Moradores lamentam a demora. Joaquim Leite da Silva destacou que a creche faria diferença para muitas famílias: “Aqui ia deixar mais de 200 mães de família procurando serviço e as crianças aí. A gente é quem paga, né? E não sou só eu, é todo mundo. Uma obra dessa era pra tá funcionando”.

A prefeitura afirma que a obra finalmente será retomada ainda este ano. Segundo o prefeito Leomar Maia, após a repactuação com o governo federal, uma nova empresa venceu a licitação. “Nos próximos dez dias a obra será retomada”, disse. O valor atualizado é de R$ 1,117 milhão, e o prazo estimado para conclusão varia de dez meses a um ano.
Para muitos moradores, isso representa esperança. A dona de casa Ana Francisca explica que as crianças do bairro precisam ser levadas para outra região da cidade. “O ônibus vem pegar e deixar... mas se tiver aqui vai andando. Para as mães que não têm com quem deixar, uma creche facilita tudo.”
Bayeux: creche vira ruína após mais de dez anos de abandono

No Conjunto Mariz, em Bayeux, a tranquilidade de ter uma creche perto de casa se transformou em ruína. Tomada pelo mato e pela ação do tempo, a estrutura inacabada revela o abandono de um convênio firmado em 2014 entre a prefeitura e o governo do estado, no valor de R$ 646 mil. Em 2017, o acordo foi encerrado sem que a obra tivesse sido concluída.
Desde então, todo o telhado desapareceu e a degradação se intensificou.
De acordo com dados da Controladoria-Geral do Estado, já foram gastos R$ 194 mil na construção da creche.
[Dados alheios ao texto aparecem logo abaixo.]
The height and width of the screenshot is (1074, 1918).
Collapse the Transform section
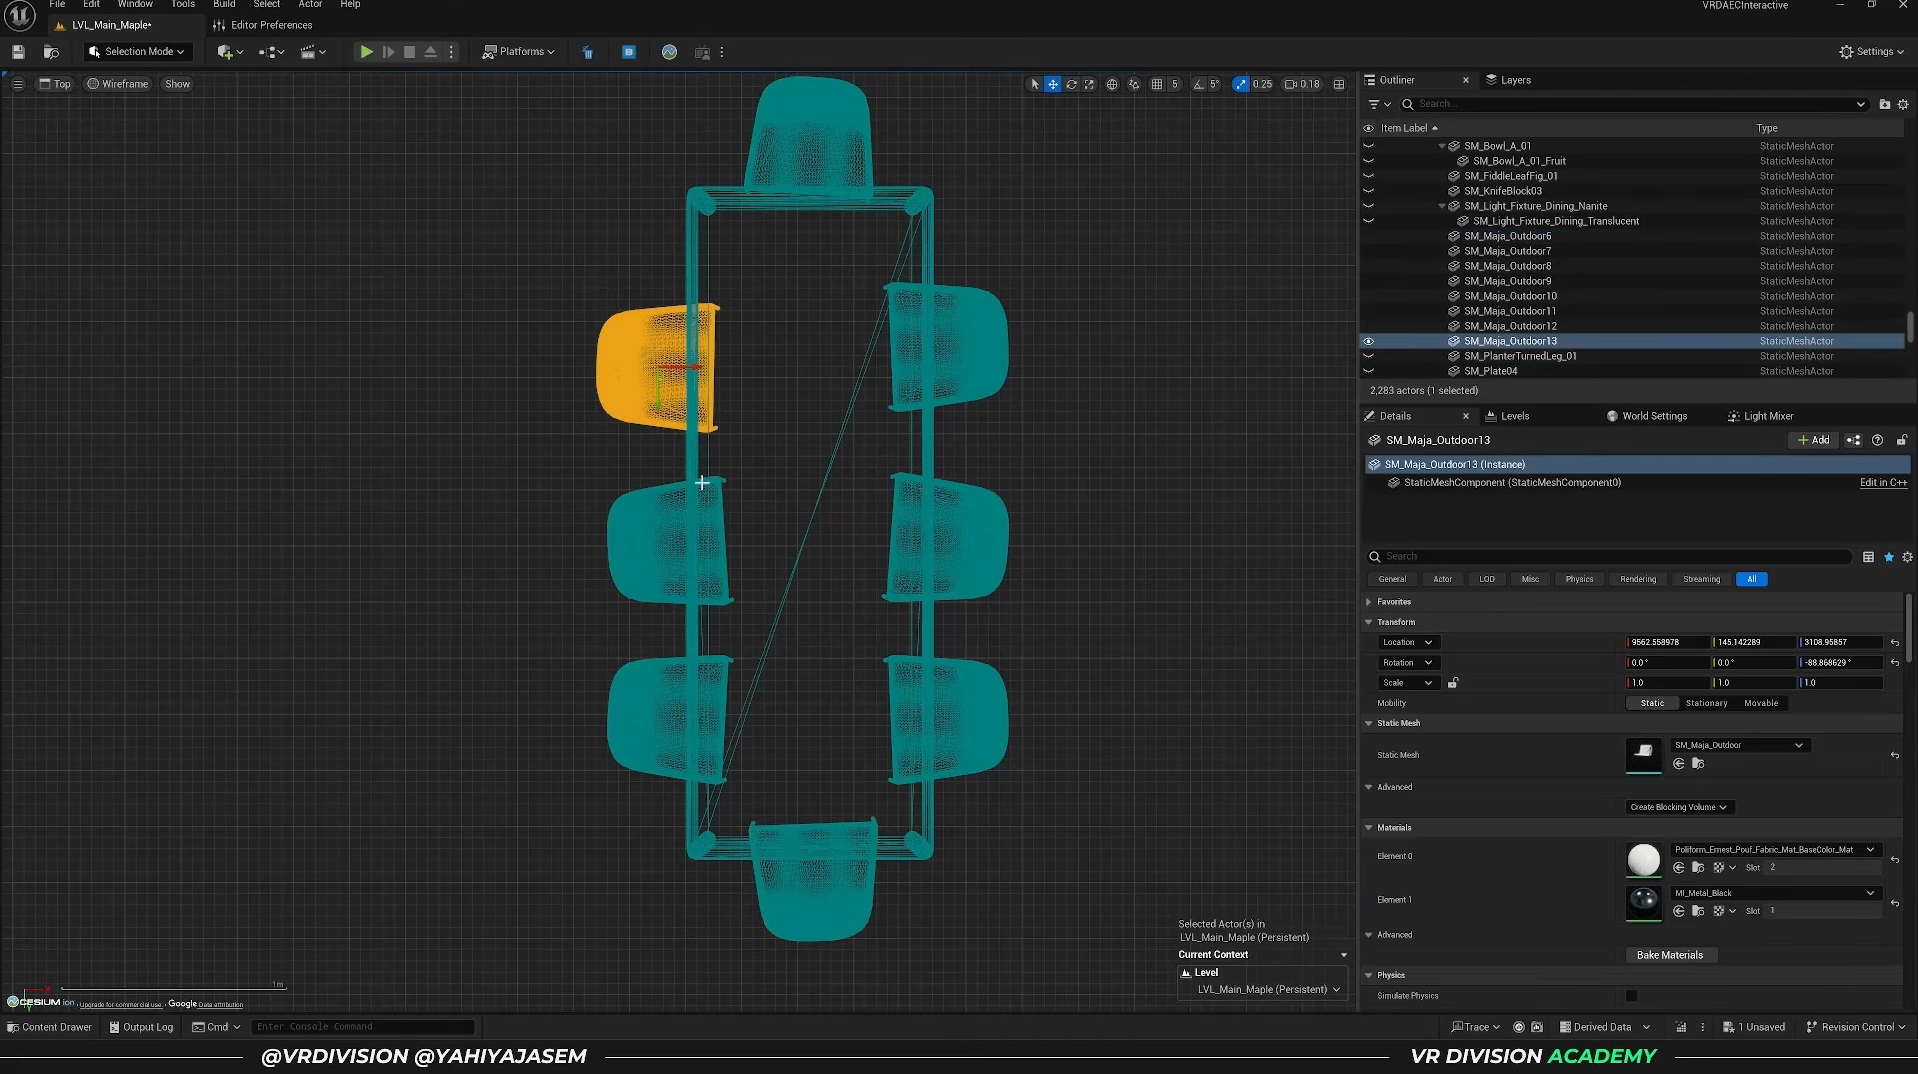[1369, 622]
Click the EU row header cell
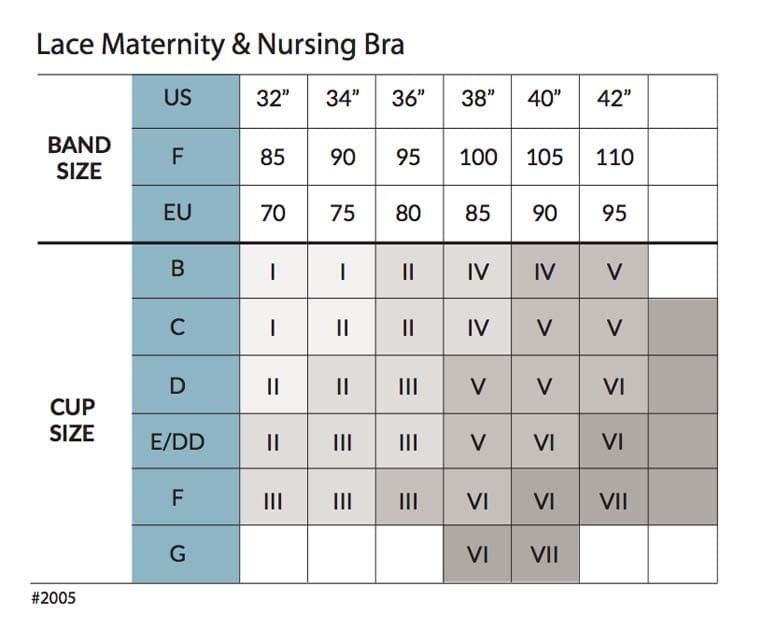Viewport: 762px width, 642px height. [x=178, y=214]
A atual gestão avalia se há condições técnicas para retomar a obra ou se será necessário demolir a estrutura existente e iniciar um novo projeto no local.
A única certeza é que centenas de crianças deixaram de ser atendidas.
Maria Clara, dona de casa, diz que a filha de quatro anos não conseguiu estudar na creche e precisou ser matriculada no bairro Mutirão, a 20 minutos a pé. A balconista Amanda Laureano reforça o sentimento de frustração: “Todo mundo aqui desse bairro tem que ir para o Mutirão, tendo essa estrutura aí que poderia ajudar. A gente fica muito triste, porque quer o melhor para os filhos. Poderia tá cheio de criança, a gente trabalhando…”

O que dizem os citados
A Secretaria de Estado da Educação informou que não dispõe de detalhes sobre a obra da creche em Bayeux, por se tratar de um convênio firmado em gestões anteriores, o que impossibilita esclarecer a situação atual do projeto.
Um levantamento realizado pelo Tribunal de Contas do Estado (TCE) em 2018 identificou irregularidades na licitação e pagamentos indevidos superiores a R$ 84 mil. No relatório, o TCE apontou que gestores municipais e estaduais deveriam ser responsabilizados pelas falhas constatadas.
Até o fechamento desta reportagem, o Ministério Público da Paraíba (MPPB) não tinha informações sobre procedimentos instaurados para apurar responsabilidades ou investigar as irregularidades relacionadas à obra.
No caso da escola que será demolida em Teixeira, a defesa do ex-prefeito Nego de Guri informou que ajuizou uma ação contra a empresa responsável pela obra, em razão das irregularidades identificadas. A empresa M&M Construções, condenada junto com o ex-gestor, não foi localizada pela reportagem para comentar o assunto.
Já a Prefeitura de Belém do Brejo do Cruz informou que a obra da creche deve começar na segunda quinzena de janeiro.”